Expect to encounter a lot of Baha'i jargon in this particular post!
We have a Continental Counsellor staying with us now. Exciting, huh? I've never even seen the Counsellors for North America, and I've been here only two months and there's one staying with us. Then again, if I worked at the BNC in Chicago I'd probably have met one by now. She happened to be on the same flight with Dr. Sabet when they were returning from Sudan. He was there for work, and she was there attending the Sudanese National Convention. So, I guess she's here until our Convention, which will be nice.
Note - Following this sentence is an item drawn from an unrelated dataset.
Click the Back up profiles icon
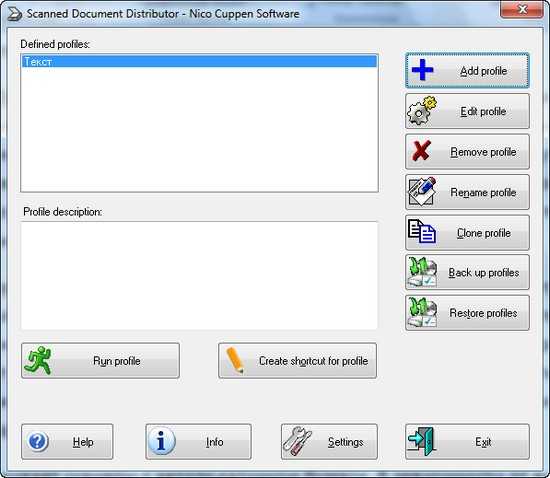550x478 pixels. [422, 272]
Since the last NTC meeting, I've had a ton of things piled on me. The NSA Secretary met with us and told us that 40 delegates from the western part of the country will be coming a day early for the Convention because of the train schedule. So not only have I been trying to deal with accomodations and food arrangements for them, but I'm also supposed to formulate a program to keep these delegates busy on Thursday and Friday until the Convention starts. In the U.S. I think this would be a crisis of an enormous magnitude. I still haven't adjusted to the different culture here, so of course I was freaking out. Dr. Sabet told me it wasn't as big of a thing as I thought it was; a very simple program would suffice. After consulting with the Counsellor, she made a phone call and asked one of her auxiliaries to come early to oversee the program. So now I just have to put together some documents, and the ABM will take over. Phew.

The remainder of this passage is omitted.